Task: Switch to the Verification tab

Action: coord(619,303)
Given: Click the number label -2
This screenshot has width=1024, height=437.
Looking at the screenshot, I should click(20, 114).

- [THE TASK] In the material above, the line with "Given: Click the number label -2" marks the start. Print it and every line after it through the last, exactly.

- [EXPECTED OUTPUT]
Given: Click the number label -2
This screenshot has width=1024, height=437.
Looking at the screenshot, I should click(20, 114).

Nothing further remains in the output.